The following are studies with full text downloads that focus on genetic variants and how they affect serum concentrations of important nutrients, such as lycopene, selenium and others.
A Common Variant in the SETD7 Gene Predicts Serum Lycopene Concentrations
By Christopher R. D’Adamo, et al published in J. Nutrients, Feb. 2016
ABSTRACT / Dietary intake and higher serum concentrations of lycopene have been associated with lower incidence of prostate cancer and other chronic diseases. Identifying determinants of serum lycopene concentrations may thus have important public health implications. Prior studies have suggested that serum lycopene concentrations are under partial genetic control. The goal of this research was to identify genetic predictors of serum lycopene concentrations using the genome-wide association study (GWAS) approach among a sample of 441 Old Order Amish adults that consumed a controlled diet. Linear regression models were utilized to evaluate associations between genetic variants and serum concentrations of lycopene. Variant rs7680948 on chromosome 4, located in the intron region of the SETD7 gene, was significantly associated with serum lycopene concentrations (p = 3.41 ˆ 10 ́9).
Our findings also provided nominal support for the association previously noted between SCARB1 and serum lycopene concentrations, although with a different SNP (rs11057841) in the region. This study identified a novel locus associated with serum lycopene concentrations and our results raise a number of intriguing possibilities regarding the nature of the relationship between SETD7 and lycopene, both of which have been independently associated with prostate cancer. Further investigation into this relationship might help provide greater mechanistic understanding of these associations.

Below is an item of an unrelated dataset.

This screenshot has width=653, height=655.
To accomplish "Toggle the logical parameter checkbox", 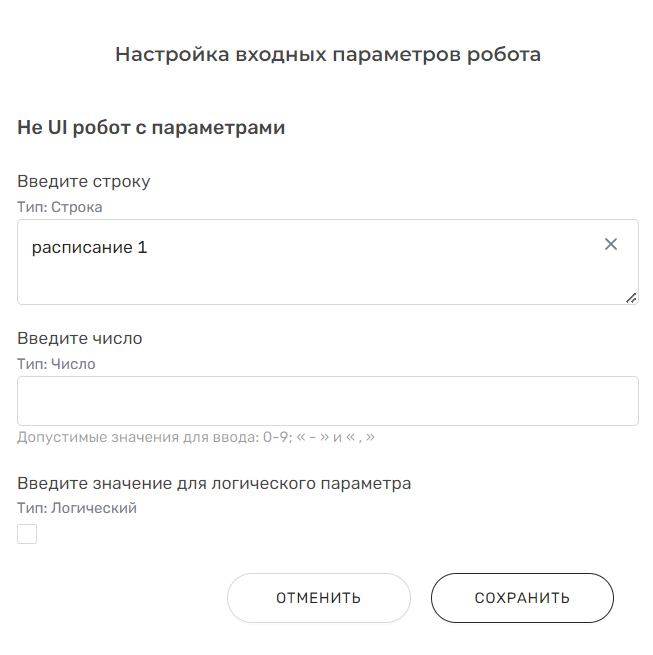I will pos(27,535).
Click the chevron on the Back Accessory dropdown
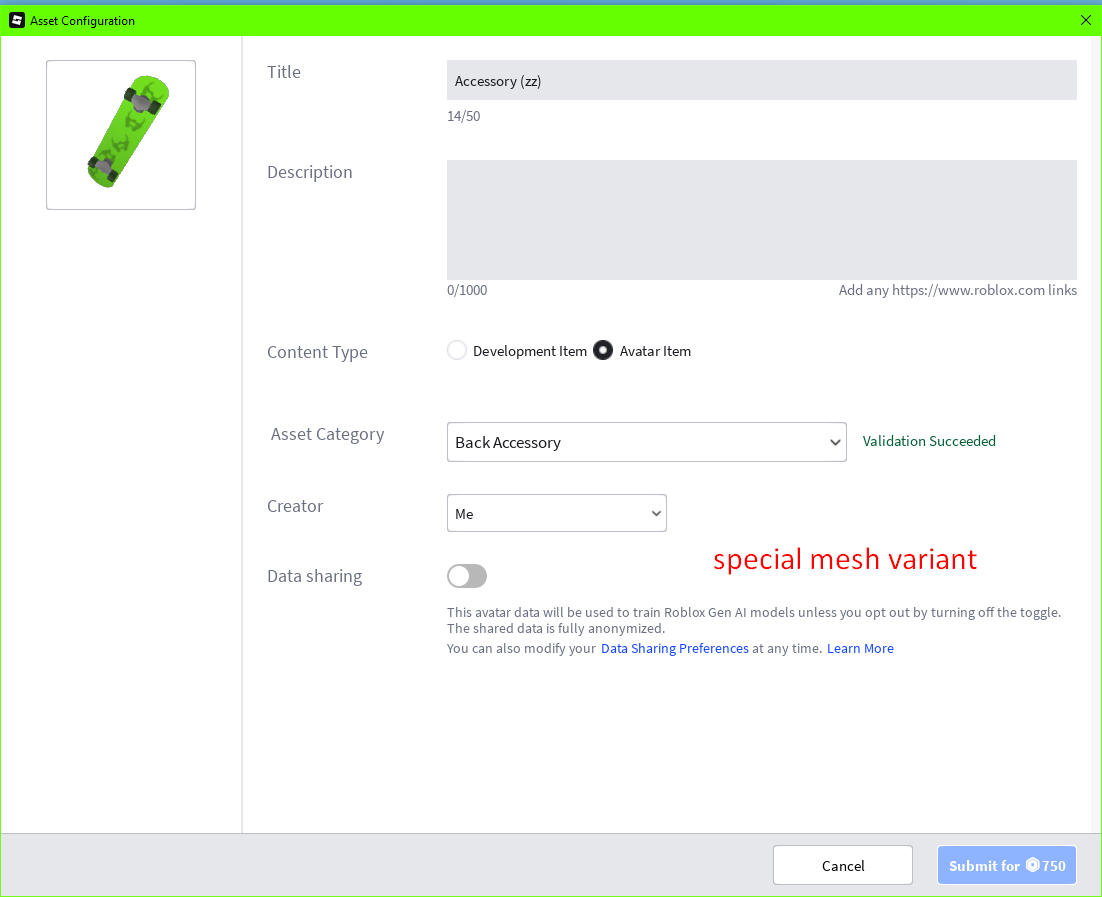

CONCLUSION / This study provides the identification of a novel genetic association between rs7680948, an intronic variant in SETD7, and serum lycopene concentrations. These findings provide further support that genetics may affect serum concentrations of lycopene. Further studies are needed to clarify any potential relationships between SETD7, lycopene, and clinical endpoints such as prostate cancer.
Genetic Associations with Gestational Duration and Spontaneous Preterm Birth
By G. Zhang, B., published in New England J of Medicine, Sept. 2017
Despite evidence that genetic factors contribute to the duration of gestation and the risk of preterm birth, robust associations with genetic variants have not been identified. We used large data sets that included the gestational duration to determine possible genetic associations.

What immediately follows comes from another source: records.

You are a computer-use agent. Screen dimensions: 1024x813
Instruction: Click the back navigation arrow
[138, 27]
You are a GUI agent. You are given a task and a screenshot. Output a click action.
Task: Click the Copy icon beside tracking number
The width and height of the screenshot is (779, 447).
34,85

METHODS / We performed a genomewide association study in a discovery set of samples obtained from 43,568 women of European ancestry using gestational duration as a continuous trait and term or preterm (<37 weeks) birth as a dichotomous outcome. We used samples from three Nordic data sets (involving a total of 8643 women) to test for replication of genomic loci that had significant genomewide association (P<5.0×10−8) or an association with suggestive significance (P<1.0×10−6) in the discovery set.
RESULTS / In the discovery and replication data sets, four loci (EBF1, EEFSEC, AGTR2, and WNT4) were significantly associated with gestational duration. Functional analysis showed that an implicated variant in WNT4 alters the binding of the estrogen receptor. The association between variants in ADCY5 and RAP2C and gestational duration had suggestive significance in the discovery set and significant evidence of association in the replication sets; these variants also showed genomewide significance in a joint analysis. Common variants in EBF1, EEFSEC, and AGTR2 showed association with preterm birth with genome wide significance. An analysis of mother–infant dyads suggested that these variants act at the level of the maternal genome.
We identified and replicated six maternal genomic loci that were robustly associated with gestational duration and that contained genes in which the established functions are consistent with a role in the timing of birth. Three of these loci were also associated with preterm birth with genome- wide significance. Below are a few of the findings, download the full text for a complete list and findings.
1. EBF1, which encodes early B-cell factor 1, is essential for normal B-cell development, and genomewide association studies have implicated it in the control of blood pressure, arotid- artery intima–media thickness, hypospadias, and metabolic risk. It remains to be determined whether EBF1 confers its effect on birth timing through pregnancy-specific mechanisms or by contributing to more general cardiovascular or metabolic traits that influence gestation.
2.EEFSEC, which encodes selenocysteine tRNA- specific eukaryotic elongation factor, participates in the incorporation of selenocysteine into selenoproteins. … The SNPs identified in EEFSEC are in high linkage disequilibrium with SNPs that have been associated with the risk of prostate cancer, the risk of hypospadias, and the age at menarche. The identification of the selenocysteine pathway suggests a potential benefit for further evaluation of the role of maternal selenium micronutrient status on prematurity risk, as suggested by one study that showed an association between a reduced selenium concentration and preterm birth.
CONCLUSIONS / In this genome-wide association study, we found that variants at the EBF1, EEFSEC, AGTR2, WNT4, ADCY5, and RAP2C loci were associated with gestational duration and variants at the EBF1, EEFSEC, and AGTR2 loci with preterm birth. Previously established roles of these genes in uterine development, maternal nutrition, and vascular control support their mechanistic involvement.